The decision in this matter rested with Parliament -not with Cromwell. It was for Cromwell to follow up the relics of the Scottish army left behind to the

north of Preston, and which, after the defeat of their comrades, had retreated to Scotland. Nor could it be doubted that the word of the victorious general would have great weight with Parliament in that settlement of the outstanding complaints against Scotland which was now impending. It was fortunate that this was so, as Cromwell was just the man to turn to the best advantage the dispute between the Scottish parties now bursting into a flame. The defeat of Hamilton left the way open to Argyle and that party of the more fanatical clergy whose followers in the strongly Presbyterian West were known as Whiggamores, an appellation from which the later appellation of Whig was derived. The West rose in arms, and the Whiggamore Raid—as it was called-swept from power those few partisans of Hamilton who were still at liberty, and placed Scotland once more in the hands of Argyle and the clergy. On September 21, whilst the conflict was yet undecided, Cromwell entered Scotland, demanding the surrender of Berwick and Carlisle, still occupied by Scottish garrisons. Argyle, glad of English support to strengthen his nascent authority, gave a hearty consent; and, to display the overwhelming strength of the English army to the Scottish people, Lambert was sent forward in advance, Cromwell following with the bulk of the army and arriving in Edinburgh on October 4. On the 7th Cromwell returned to England, leaving

Argyle under the protection of Lambert at the head of two regiments of horse. In the meanwhile Cromwell had come to an understanding with Argyle that no Scotsman who had supported the Engagement with Charles should be allowed to retain office, a stipulation as much in accordance with Argyle's wishes as with his own. A fanatic might have objected that it was unfitting that a tolerationist should give his support to the most intolerant clergy in Protestant Europe. As a statesman, Cromwell could but remember that unless England were to assume the direct control over the Government of Scotland, it must leave such matters to local decision, especially as there were few or no Independents in Scotland to be wronged by any action which the new Government at Edinburgh might take.
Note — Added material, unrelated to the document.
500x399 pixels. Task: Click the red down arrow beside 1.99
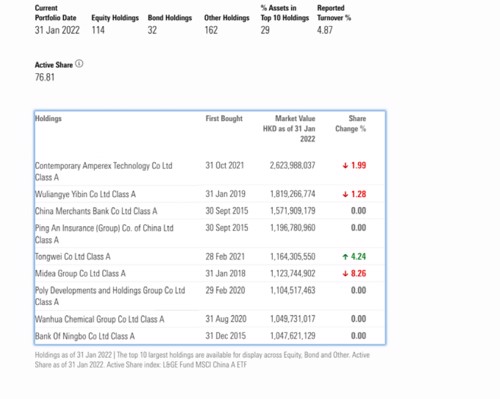pos(345,165)
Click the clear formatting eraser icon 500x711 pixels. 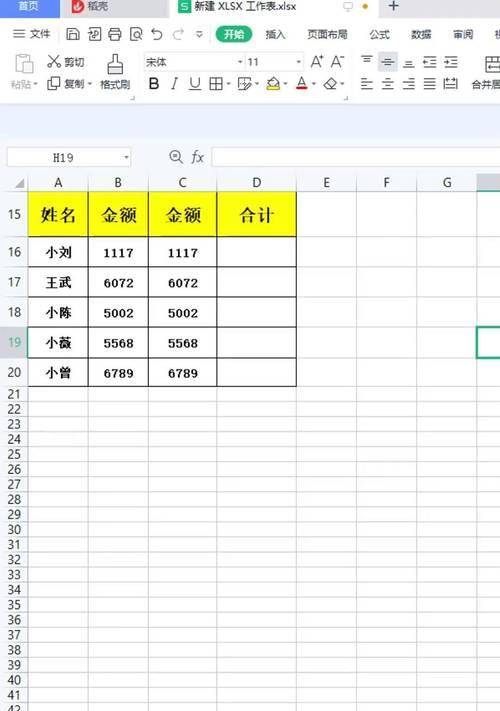click(331, 83)
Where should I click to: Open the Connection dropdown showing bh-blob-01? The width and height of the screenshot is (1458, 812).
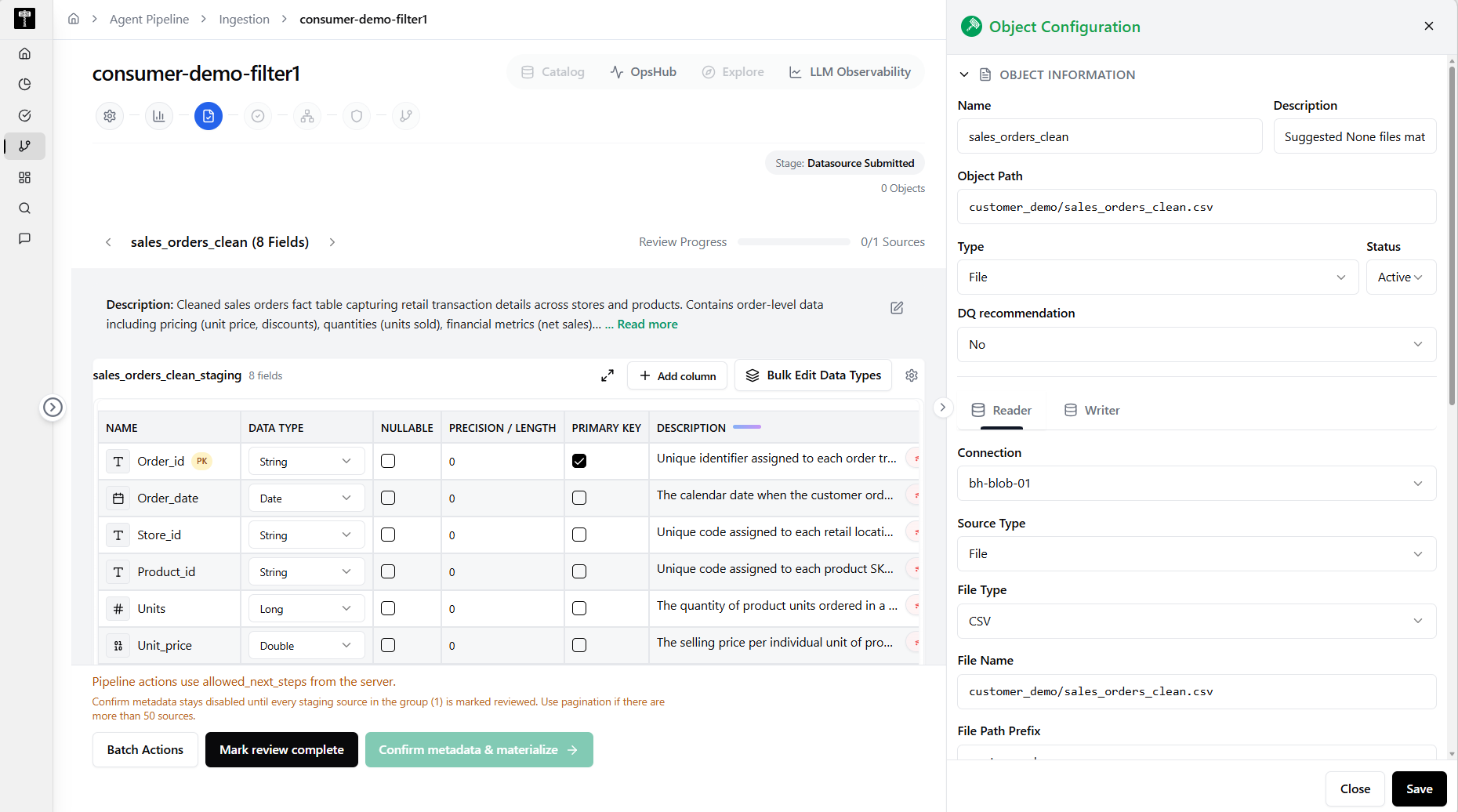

Yet there was undoubtedly a danger for the future in the divergency of aim between the followers of Argyle in Scotland and those of Cromwell in England.
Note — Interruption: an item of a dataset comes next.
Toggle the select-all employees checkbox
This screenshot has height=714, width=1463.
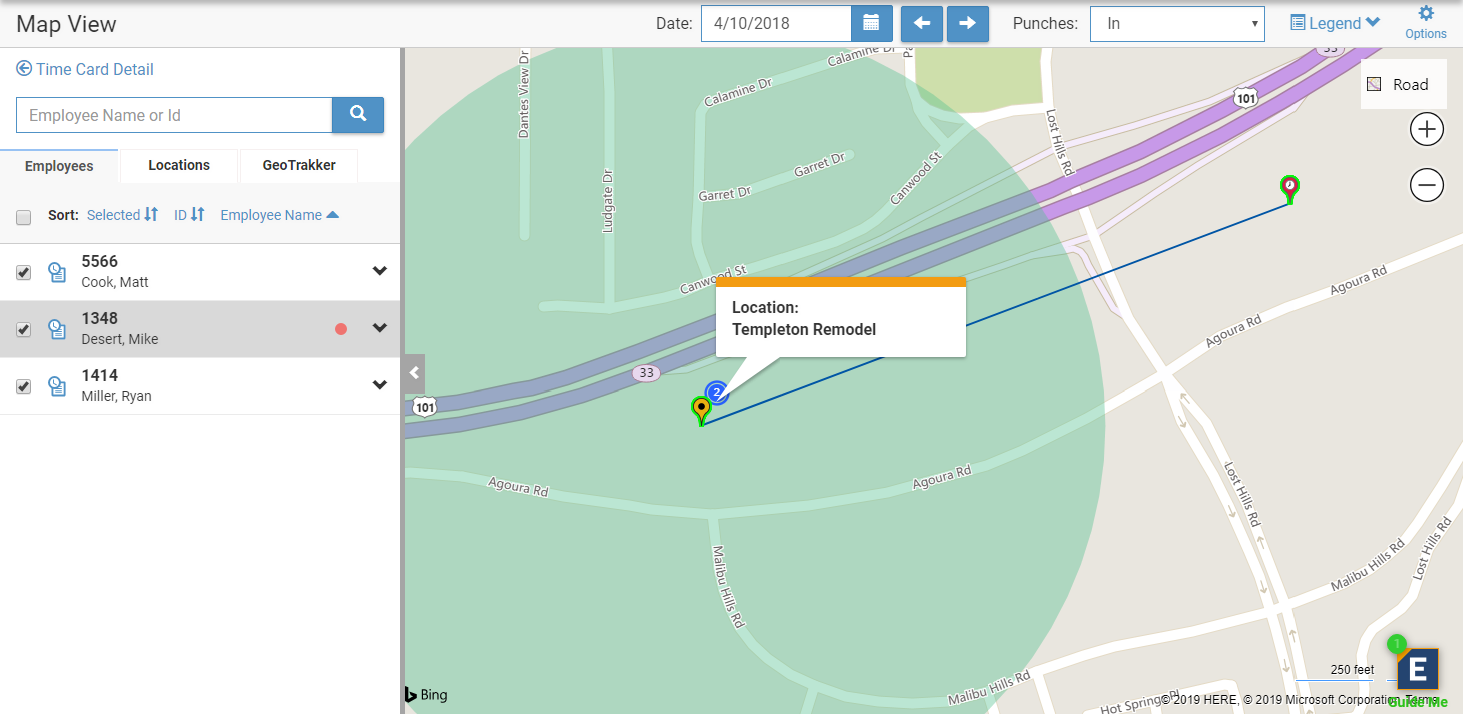tap(24, 216)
Cromwell transferred his forces into Yorkshire to hasten the surrender of Pontefract and Scarborough, which still held out. The political interest of the day had shifted to the South. Parliament, as soon as it was relieved from danger, had determined to reopen the negotiation with the King, and the conference known as The Treaty of Newport-commenced in the Isle of Wight on September 18. In the regiments under Cromwell's command, as well as in Fairfax's

army, the disgust was intense, and Ireton now took the lead in calling for a purge of the House which would get rid of such members as supported this piece of misplaced diplomacy. To complete the dissatisfaction of the army, the demands of Parliament included the establishment of Presbyterianism without a shadow of toleration on either hand. It is unnecessary here to follow up this negotiation in detail. The objection taken to Charles's counter-proposals was less that they were themselves unjust, than that it was impossible to hinder him from slipping out of his promise whenever he felt strong enough to do so. Of this objection Ireton was the mouth-piece in Fairfax's army, and on or about November 10, he laid before the Council of officers the draft of a Remonstrance of the Army. It touched on many constitutional proposals, but the clause of the greatest practical interest asked 'that the capital and grand author of all our troubles, the person of the King, may be speedily brought to justice for the treason, blood and mischief he is therein guilty of'. The suggestion was too much for Fairfax, and he carried. his officers with him in favour of a proposal that the army should ask the King to assent to the heads of a constitutional plan which would have reduced the functions of the Crown to that influence which is so beneficially exercised at the present day.